Open Access Maced J Med Sci ; 7(21): 3574-3578, 2019 Nov 15.
Artigo em Inglês | MEDLINE | ID: mdl-32010379

RESUMO

AIM: This prospective study was designed to evaluate the changes in left ventricular (LV) systolic function after coronary artery bypass grafting (CABG) in patients with both normal and abnormal pre-operative systolic function. METHODS: During the period from October 2017 to October 2018, forty-seven consecutive patients undergoing CABG were enrolled in this prospective study. Transthoracic echocardiography was performed within 1 week before CABG as well as 4 to 6 months after surgery. All measurements were made by a single experienced investigator. RESULTS: While the mean LV ejection fraction (LVEF) showed neither improvement nor significant reduction in the whole group of patients following CABG (from 54.21 ± 15.36 to 53.66 ± 11.56%, p = 0.677), significant improvement in LVEF was detected in the subgroup of patients with pre-operative LV dysfunction (from 40.05 ± 8.65 to 45.85 ± 9.04%, p = 0.008).

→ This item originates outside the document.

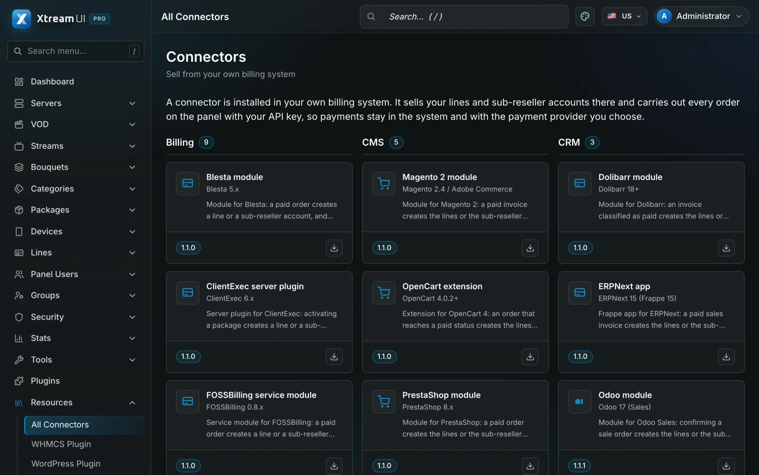Download the ERPNext app
The width and height of the screenshot is (759, 475).
726,357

On the other hand, there was a significant decline in LEFT in the subgroup of patients with normal pre-operative LEFT (from 64.70 ± 9.72 to 59.44 ± 9.75%, p = 0.008). As for the other parameters of systolic function, significant decrease in LV end-diastolic volume index (LVEDVI) (p = 0.001), LV end-systolic volume index (LVESVI) (p = 0.0001), wall motion score index (WMSI) (p = 0.013) and LVmass index in male patients (p = 0.011) was shown only in patients with decreased LVEF after CABG. Patients with improved postoperative LVEF (53.2% of all patients) had significantly lower baseline LVEF (p = 0.0001), higher LVESVI (0.009) and higher WMSI (p = 0.006) vs patients with worsened postoperative LVEF (38.3% of all patients). Postoperative improvement of LVEF was correlated with stabile angina, lack of preoperative myocardial infarction and smoking, higher baseline WMSI, higher LV internal diameters and indexed volumes in diastole and systole and lower baseline LVEF. In stepwise linear regression analysis the value of baseline LVEF appeared as independent predictor of improved LVEF after CABG (B = 0,836%; 95% CI 0.655-1.017; p = 0.0001). CONCLUSION: Our study showed that LVEF, internal baseline diameters and indexed volumes of LV in diastole and systole are important determinants of postoperative change in LVEF. In patients with preoperative depressed myocardial function, there is an improvement in systolic function, whereas in patients with preserved preoperative myocardial function, the decline in postoperative LVEF was detected.